Home / Lectures / Ketra Armstrong, University of Michigan, School of Kinesiology
Black Women in Sport Leadership: Navigating Workplace Blackness

Ketra Armstrong, University of Michigan, School of Kinesiology
Description
Semester:
- Fall 2021
Speakers:
Lecture Time:
Fri, December 10, 2021 @ 1:30 pm to 3:00 pm
Lecture Location:
R0220, Ross Building
Speaker Webpage(s):
No speaker websites available.
Introduced By:
Lilia Cortina
Abstract
Identity is a critical attribute of effective leadership. Moreover, interactions in the workplace (be
they formal or informal) shape employees’ identities, as they reveal the extent to which identities
are accepted or contested (Sanchez-Hucles & Davis, 2010). Sport organizational cultures, aptly
characterized as inequality regimes (Acker, 2006) established at the axes of race and gender (and
other ascriptions), create habitus (Bourdieu, 1984) of inclusion and exclusion that uniquely
impact the identity and the leadership opportunities and experiences of Black women employed
therein. The climate of many sport organizational cultures often discourages Black women from
‘bringing’ their authentic Blackness into the workplace, requiring them to engage in a number
social-psychological strategies to insulate and protect the essence of their ‘self’ at work. This
presentation is an excerpt of a larger project on Black women in sport leadership (Simpkins &
Armstrong, In Progress). It will discuss race as aesthetic labor (Williams & Connell, 2010), and
it will illustrate the manner in which Black women sport leaders navigate their Blackness in the
workplace as: (a) personal agency, and (b) embodied racial identity. It will conclude by
discussing the need for inclusive organizational cultures and workplaces free of anti-Black
racism where Black women may thrive in the fullness of their Blackness as leaders.

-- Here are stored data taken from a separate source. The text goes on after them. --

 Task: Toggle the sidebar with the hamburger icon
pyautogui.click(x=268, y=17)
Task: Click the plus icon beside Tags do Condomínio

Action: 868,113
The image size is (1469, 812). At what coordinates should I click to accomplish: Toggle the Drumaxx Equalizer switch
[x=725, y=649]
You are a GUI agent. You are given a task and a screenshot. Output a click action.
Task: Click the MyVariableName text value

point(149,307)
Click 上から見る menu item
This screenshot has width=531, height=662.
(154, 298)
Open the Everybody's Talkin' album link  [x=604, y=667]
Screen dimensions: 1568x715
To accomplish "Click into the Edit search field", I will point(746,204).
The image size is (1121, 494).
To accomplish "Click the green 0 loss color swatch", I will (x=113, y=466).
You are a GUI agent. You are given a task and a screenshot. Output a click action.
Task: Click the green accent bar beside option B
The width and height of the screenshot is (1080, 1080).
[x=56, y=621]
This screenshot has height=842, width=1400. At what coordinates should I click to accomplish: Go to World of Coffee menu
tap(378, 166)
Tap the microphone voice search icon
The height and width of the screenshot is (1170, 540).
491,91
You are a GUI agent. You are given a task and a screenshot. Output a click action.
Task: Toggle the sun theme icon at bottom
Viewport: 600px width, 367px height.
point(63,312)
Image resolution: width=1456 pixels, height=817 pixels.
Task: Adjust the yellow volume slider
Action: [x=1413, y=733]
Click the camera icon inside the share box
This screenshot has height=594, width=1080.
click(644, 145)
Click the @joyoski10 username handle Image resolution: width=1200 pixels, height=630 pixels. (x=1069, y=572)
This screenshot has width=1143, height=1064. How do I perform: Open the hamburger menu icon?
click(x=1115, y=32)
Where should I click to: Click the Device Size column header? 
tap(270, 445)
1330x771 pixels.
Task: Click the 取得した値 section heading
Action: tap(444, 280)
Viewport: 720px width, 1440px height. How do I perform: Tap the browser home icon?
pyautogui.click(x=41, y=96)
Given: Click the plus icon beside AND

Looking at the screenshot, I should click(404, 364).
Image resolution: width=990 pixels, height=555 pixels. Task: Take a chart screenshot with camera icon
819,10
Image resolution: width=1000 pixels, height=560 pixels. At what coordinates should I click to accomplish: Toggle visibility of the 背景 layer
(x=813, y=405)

Recording & Additional Notes
Dr. Ketra L. Armstrong is a Professor of Sport Management, Director of the Center for Race and
Ethnicity in Sport, and Director of Diversity, Equity, and Inclusion in the School of Kinesiology
at the University of Michigan (UM). She is a University Diversity & Social Transformation
Professor, an Affiliate Faculty in the UM Departments of Afroamerican and African Studies,
Women’s and Gender Studies, and the Institute for Research on Women and Gender. She is also a
member of the Diversity Scholars Network at the National Center for Institutional Diversity. Dr.
Armstrong currently serves as UM’s NCAA Faculty Athletics Representative, she is a member of
the State of Michigan Task Force on Women in Sport, and she is the former President of the
National Association for Girls and Women in Sport. Her scholarship focuses on the topics of race,
gender, and the social psychology of sport/leisure consumption, and the leadership and
management thereof.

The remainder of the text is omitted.